The giant freshwater prawn (GFP) Macrobrachium rosenbergii is a commercially important cultured species that originates from tropical and subtropical regions and has poor cold tolerance. This study investigated the species’ cold tolerance and regulation patterns of the related response genes, using GFP juveniles subjected to extreme low-temperature treatment. The water temperature was decreased from 26 °C at a rate of approximately 1 °C every 4 h until all prawns died. The temperatures resulting in lowest LT50 (lethal temperature at which 50% prawn die) and lowest lethal temperature were approximately 12.5 °C and 11.5 °C, respectively. Phenotypic traits and hardness of the exoskeleton generally had little effect on the cold tolerance of the prawns; however, two body-weight groups showed a highly significant difference (P < 0.01) in cold-tolerance ability, with smaller prawns (≤2 g) more susceptible to low temperatures than larger ones. Furthermore, the cold-tolerant group (last 10% of mortalities) had better cold tolerance than the cold-sensitive group (first 10% of mortalities).
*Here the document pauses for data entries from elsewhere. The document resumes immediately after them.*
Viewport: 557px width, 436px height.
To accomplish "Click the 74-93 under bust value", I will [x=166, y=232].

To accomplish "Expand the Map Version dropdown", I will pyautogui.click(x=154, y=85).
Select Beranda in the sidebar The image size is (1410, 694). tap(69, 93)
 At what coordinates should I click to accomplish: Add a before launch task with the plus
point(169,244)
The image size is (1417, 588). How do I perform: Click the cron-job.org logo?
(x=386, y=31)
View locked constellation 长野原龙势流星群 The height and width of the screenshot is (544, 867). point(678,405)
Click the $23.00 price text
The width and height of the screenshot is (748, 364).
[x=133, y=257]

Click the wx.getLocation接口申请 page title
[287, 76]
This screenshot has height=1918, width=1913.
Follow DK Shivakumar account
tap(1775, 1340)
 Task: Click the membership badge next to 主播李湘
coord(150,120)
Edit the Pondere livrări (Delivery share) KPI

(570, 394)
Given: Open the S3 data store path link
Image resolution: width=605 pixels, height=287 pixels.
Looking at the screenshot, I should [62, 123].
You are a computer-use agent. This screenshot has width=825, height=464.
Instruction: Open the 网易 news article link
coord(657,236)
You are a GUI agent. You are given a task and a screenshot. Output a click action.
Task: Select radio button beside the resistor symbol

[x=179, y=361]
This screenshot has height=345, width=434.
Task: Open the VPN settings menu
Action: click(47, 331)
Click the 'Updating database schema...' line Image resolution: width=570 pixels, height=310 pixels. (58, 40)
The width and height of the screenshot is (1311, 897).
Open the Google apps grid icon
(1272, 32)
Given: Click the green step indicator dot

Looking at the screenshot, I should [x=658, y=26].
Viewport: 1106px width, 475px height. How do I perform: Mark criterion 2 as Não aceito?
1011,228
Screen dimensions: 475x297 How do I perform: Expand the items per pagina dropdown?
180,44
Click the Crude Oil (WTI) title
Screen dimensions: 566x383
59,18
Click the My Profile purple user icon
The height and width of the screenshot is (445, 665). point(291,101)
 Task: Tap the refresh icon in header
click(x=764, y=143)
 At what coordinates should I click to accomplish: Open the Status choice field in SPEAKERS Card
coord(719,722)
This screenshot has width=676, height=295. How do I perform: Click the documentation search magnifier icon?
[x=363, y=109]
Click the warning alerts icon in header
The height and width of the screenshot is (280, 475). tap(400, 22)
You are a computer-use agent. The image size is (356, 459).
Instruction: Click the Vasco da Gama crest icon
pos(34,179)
Additionally, comparative transcriptomic analysis was performed for the cold-tolerant and cold-sensitive groups under low-temperature stress, and for the control group maintained at ~26 °C. Through the identification of differentially expressed genes (DEGs) and RT-qPCR validation experiments, several key candidate genes were screened out, including acetyl-CoA carboxylase and laccase1-like protein, which may exert considerable influence on the response of GFP to low-temperature stress. More DEGs were found in hepatopancreas than in muscle, and several key pathways were significantly enriched in hepatopancreas, including folate biosynthesis, starch and sucrose metabolism, and pancreatic secretion, indicating the hepatopancreas plays a critical role in cold tolerance. Within the pathway of folate biosynthesis, the key upregulated gene is Alkaline phosphatase, suggesting that this gene is critical in response to low temperatures. The present results contribute to understanding the molecular mechanism of cold tolerance in this species.